The Peace Square (in Spanish: Plaza de la Paz), officially called Peace Square John Paul II (in Spanish: Plaza de la Paz Juan Pablo II) is an open public space in Barranquilla, Colombia. It is located in the central sector of the city, near the Metropolitan Cathedral.
Built in 1986 to accommodate the crowd that welcomed Pope John Paul II in his trip to Colombia, was remodeled between 2011 and 2013. In 2018, its expansion began, which was put into service on December 30, 2019.

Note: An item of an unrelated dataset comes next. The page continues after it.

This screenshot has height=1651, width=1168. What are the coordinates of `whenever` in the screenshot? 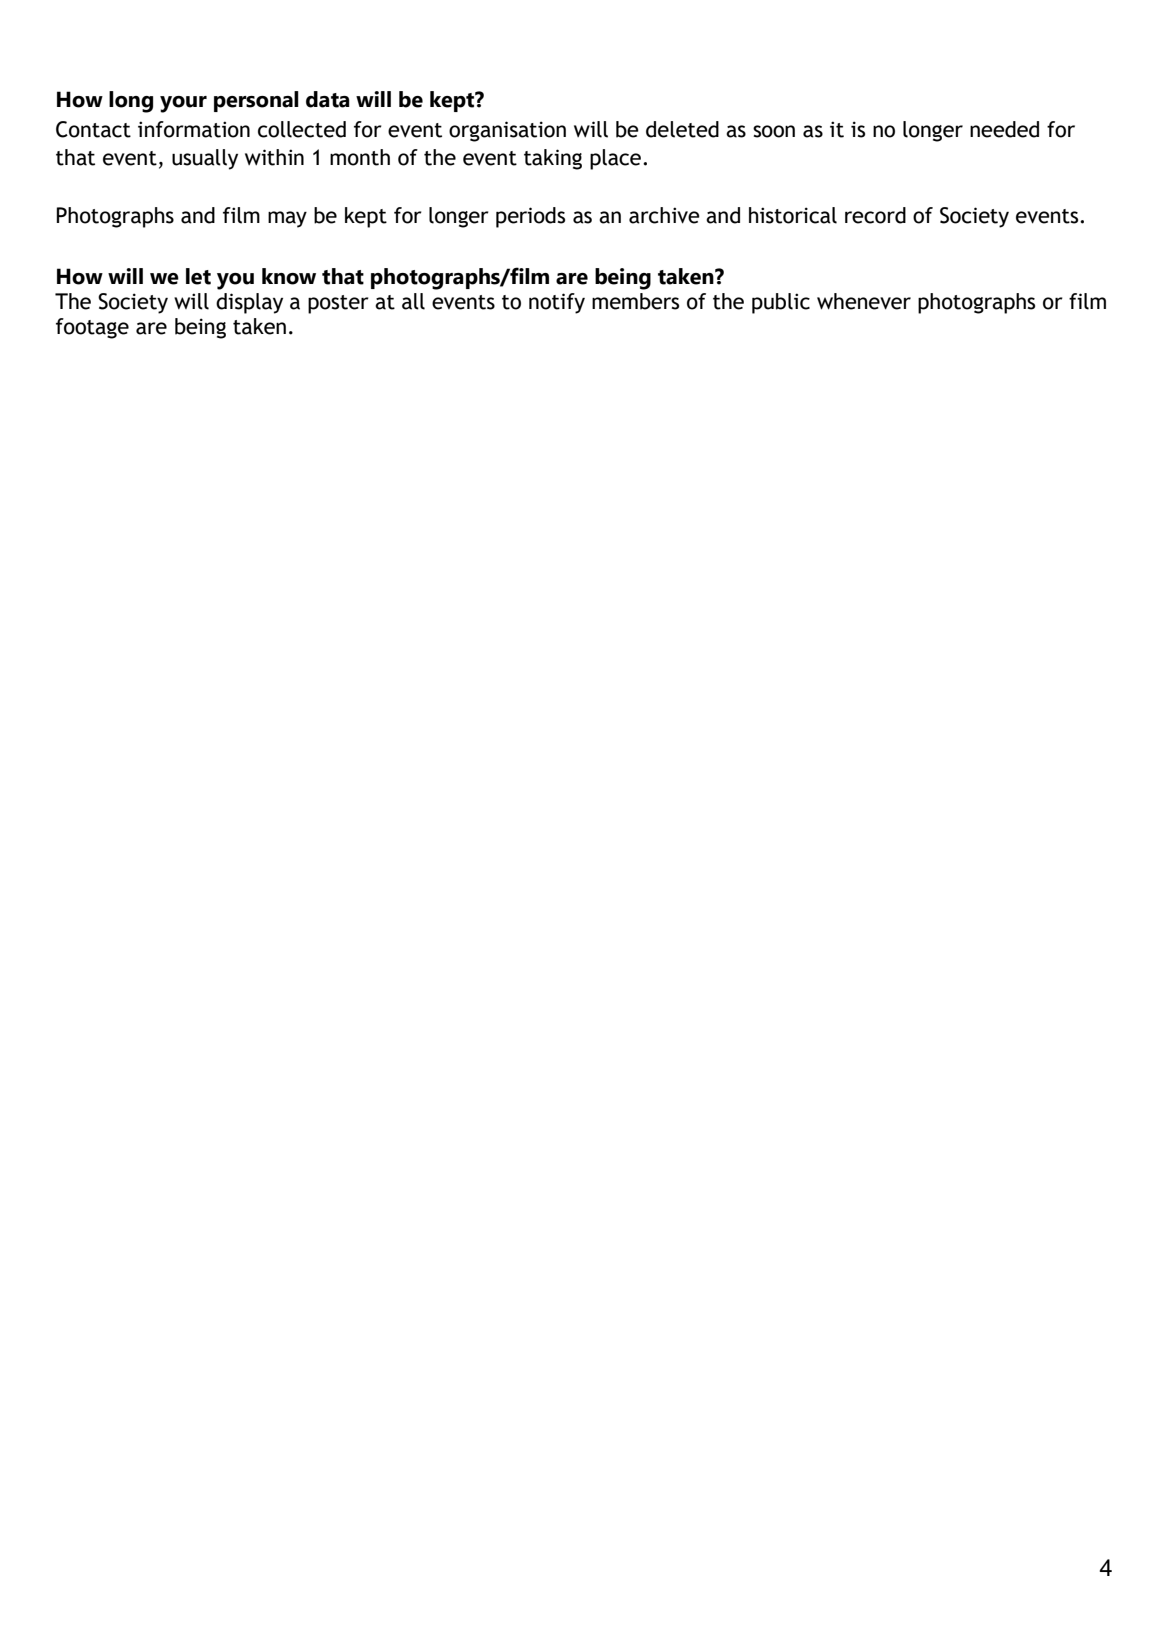 It's located at (864, 301).
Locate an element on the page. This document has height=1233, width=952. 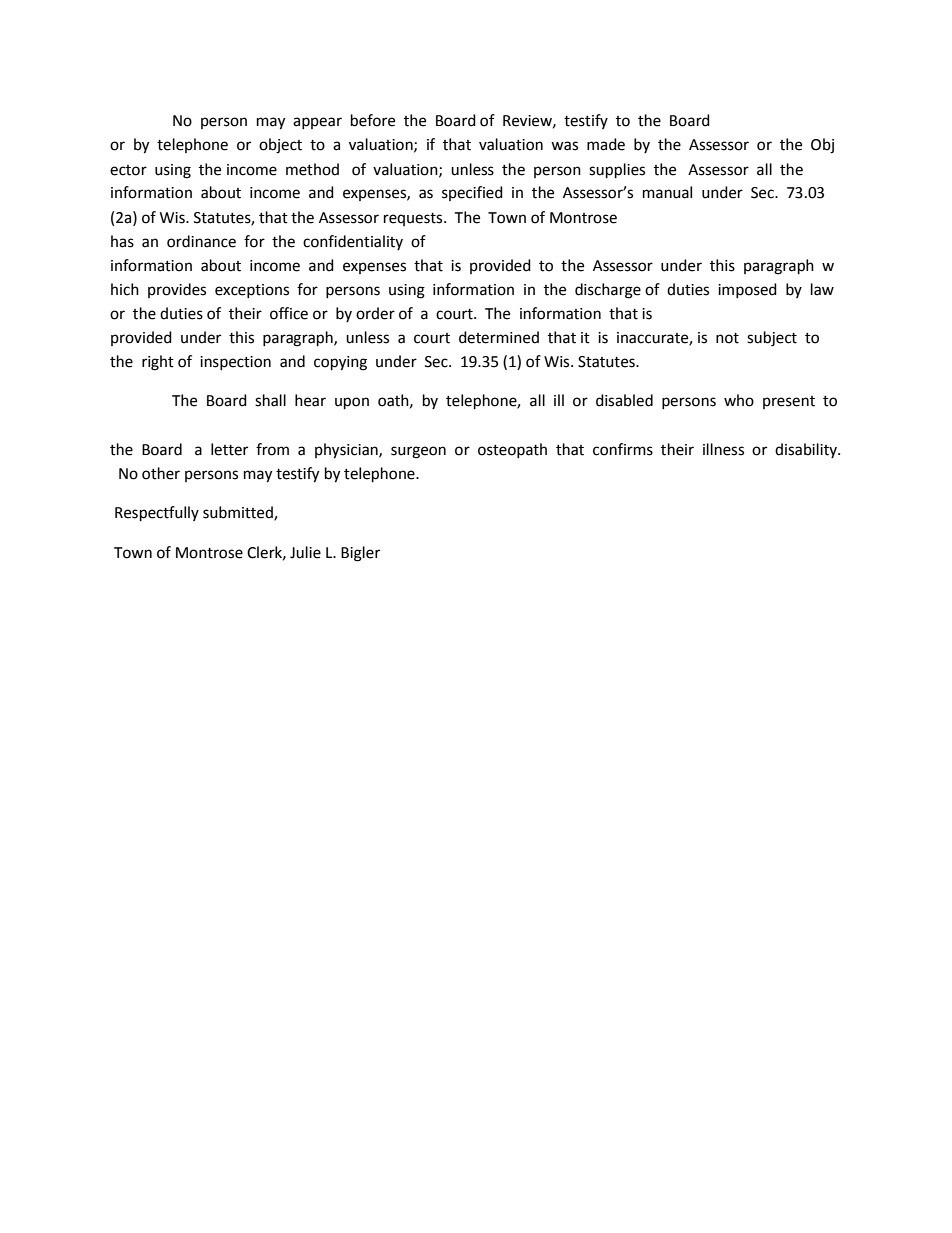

Referring to the square in his speech that day, Pope John Paul II said:

In this last stage of my pilgrimage along the roads of Colombia, as a messenger of Christ's peace, I have the joy of finding myself in this Peace Square, whose name unites, today more than ever, the desires of all Colombians.
— John Paul II

With an area of 37,000 m² (after the expansion in 2018-2019), the square is the starting and finishing point for various cultural, political and social events.

Among the monuments and structures in the square, there are: the sculpture "El Policía Amigo" (a sculpture of a policeman holding a dove), a bust of Mahatma Gandhi (donated by the government of India, being a replica of a sculpture created by Ram V. Sutar), the Casa Catinchi (a neoclassical mansion restored as part of the plaza's expansion) and the Cubo de Cristal (an event venue built of glass).